L’équipe dirigée par Xavier Landreau, scientifique des matériaux et PDG de l’institut de recherche parisien Paleotechnic, construit son raisonnement en trois étapes. À 400 mètres à l’ouest de la pyramide, l’enceinte du Gisr el-Mudir, longtemps interprétée comme une forteresse ou un enclos à bétail, se trouverait directement sur le passage d’un cours d’eau désertique intermittent.
Sa construction en couches ressemblerait à celle d’un barrage de l’Ancien Empire, capable de retenir les sédiments avant de libérer une eau plus propre vers l’est.
Cette eau aurait ensuite traversé la Douve sèche entourant le complexe funéraire, en particulier sa Tranchée profonde, longue de 27 mètres et large de 3 mètres, reliant plusieurs compartiments taillés interprétés comme un système de traitement séquentiel : décantation, rétention, purification.
Enfin, deux puits verticaux, l’un sous la pyramide, l’autre à 200 mètres au sud, se terminent par des boîtes en granite scellées que l’équipe interprète non pas comme du mobilier funéraire mais comme des vannes. Lorsque l’eau remplissait le puits, elle faisait descendre une plateforme chargée de blocs jusqu’à une zone de chargement au niveau du sol ; puis, en drainant le puits, un flotteur descendant tirait vers le haut cette plateforme et sa cargaison, à chaque nouveau niveau de construction. Landreau qualifie ce principe de construction « façon volcan », la pyramide s’élevant depuis son centre vers l’extérieur.
Un modèle numérique suggère qu’un affluent plus important, le Wadi Taflah, aurait pu fournir entre 4 et 54 millions de mètres cubes d’eau sur une période de construction de 20 à 30 ans, une fourchette jugée compatible avec les 18 millions de mètres cubes qu’exigerait le fonctionnement intégral du système.
Des chercheurs indépendants restent sceptiques
Plusieurs spécialistes émettent des réserves.

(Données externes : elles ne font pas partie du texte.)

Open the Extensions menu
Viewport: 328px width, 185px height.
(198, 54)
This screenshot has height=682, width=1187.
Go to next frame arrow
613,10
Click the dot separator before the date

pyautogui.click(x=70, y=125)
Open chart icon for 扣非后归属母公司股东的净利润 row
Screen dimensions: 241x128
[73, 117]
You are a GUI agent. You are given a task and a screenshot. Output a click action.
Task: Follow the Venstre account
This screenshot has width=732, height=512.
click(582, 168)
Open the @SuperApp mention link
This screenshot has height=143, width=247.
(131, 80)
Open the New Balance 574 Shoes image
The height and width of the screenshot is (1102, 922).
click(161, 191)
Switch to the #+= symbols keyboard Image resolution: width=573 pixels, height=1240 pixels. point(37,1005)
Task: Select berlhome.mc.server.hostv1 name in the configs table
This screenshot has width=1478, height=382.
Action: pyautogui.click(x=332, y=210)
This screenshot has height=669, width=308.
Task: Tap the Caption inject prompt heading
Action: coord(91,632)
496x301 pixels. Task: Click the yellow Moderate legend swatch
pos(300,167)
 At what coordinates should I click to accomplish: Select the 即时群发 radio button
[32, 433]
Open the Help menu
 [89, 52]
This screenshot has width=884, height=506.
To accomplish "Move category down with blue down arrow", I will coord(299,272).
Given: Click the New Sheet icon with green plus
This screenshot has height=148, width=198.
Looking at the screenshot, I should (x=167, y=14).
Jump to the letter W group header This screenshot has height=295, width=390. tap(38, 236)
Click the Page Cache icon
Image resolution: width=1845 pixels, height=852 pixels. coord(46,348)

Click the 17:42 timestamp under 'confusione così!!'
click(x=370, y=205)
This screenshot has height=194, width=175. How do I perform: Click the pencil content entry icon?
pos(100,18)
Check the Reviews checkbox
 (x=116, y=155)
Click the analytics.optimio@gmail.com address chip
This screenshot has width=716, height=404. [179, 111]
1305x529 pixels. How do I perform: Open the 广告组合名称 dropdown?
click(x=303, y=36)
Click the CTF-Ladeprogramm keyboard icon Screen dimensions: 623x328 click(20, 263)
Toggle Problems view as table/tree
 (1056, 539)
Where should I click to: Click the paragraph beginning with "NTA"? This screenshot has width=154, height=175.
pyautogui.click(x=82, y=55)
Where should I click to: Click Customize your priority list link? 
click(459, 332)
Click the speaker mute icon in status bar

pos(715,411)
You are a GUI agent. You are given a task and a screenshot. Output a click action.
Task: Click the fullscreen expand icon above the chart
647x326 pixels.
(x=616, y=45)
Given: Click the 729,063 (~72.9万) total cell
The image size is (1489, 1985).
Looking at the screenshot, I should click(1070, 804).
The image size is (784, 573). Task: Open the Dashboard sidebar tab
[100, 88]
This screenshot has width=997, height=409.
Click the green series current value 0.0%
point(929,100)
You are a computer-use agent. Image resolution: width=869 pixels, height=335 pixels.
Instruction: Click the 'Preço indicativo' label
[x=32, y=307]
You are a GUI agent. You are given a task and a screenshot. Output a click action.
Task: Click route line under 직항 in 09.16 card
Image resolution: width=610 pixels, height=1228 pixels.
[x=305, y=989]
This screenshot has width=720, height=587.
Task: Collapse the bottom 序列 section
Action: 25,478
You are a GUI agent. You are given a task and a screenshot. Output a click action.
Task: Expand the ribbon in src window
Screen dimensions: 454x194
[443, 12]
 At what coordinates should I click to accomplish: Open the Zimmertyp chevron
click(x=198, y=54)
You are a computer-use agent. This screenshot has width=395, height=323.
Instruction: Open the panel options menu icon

La géoarchéologue Judith Bunbury, de l’université de Cambridge, relève l’absence de toute trace d’un système de levage hydraulique dans les scènes et textes de tombes de l’Ancien Empire, y compris dans les rouleaux de la mer Rouge qui détaillent pourtant d’autres techniques de construction.
Elle avance un principe proche du rasoir d’Occam : privilégier l’explication la plus simple compte tenu des connaissances actuelles, sans pour autant exclure que le dispositif ait existé.
Oren Siegel, de l’université de Toronto, s’interroge sur la capacité du Gisr el-Mudir à retenir assez d’eau de pluies périodiques pour alimenter un système en continu. Kamil Kuraszkiewicz, de l’université de Varsovie, note pour sa part que des blocs de 300 kilogrammes restaient assez maniables pour que bâtir une telle machinerie hydraulique représente davantage d’efforts que de simplement déplacer les pierres à la main.
L’équipe de recherche reconnaît elle-même des lacunes de taille. Environ 170 mètres de la Tranchée profonde n’ont jamais été excavés, les mastabas construits par-dessus étant trop fragiles pour permettre des fouilles sûres. La section supérieure du puits nord, à l’intérieur du corps de la pyramide, reste elle aussi inexplorée. Sans données supplémentaires, le lien entre la tranchée et les puits intérieurs demeure une déduction, non une preuve.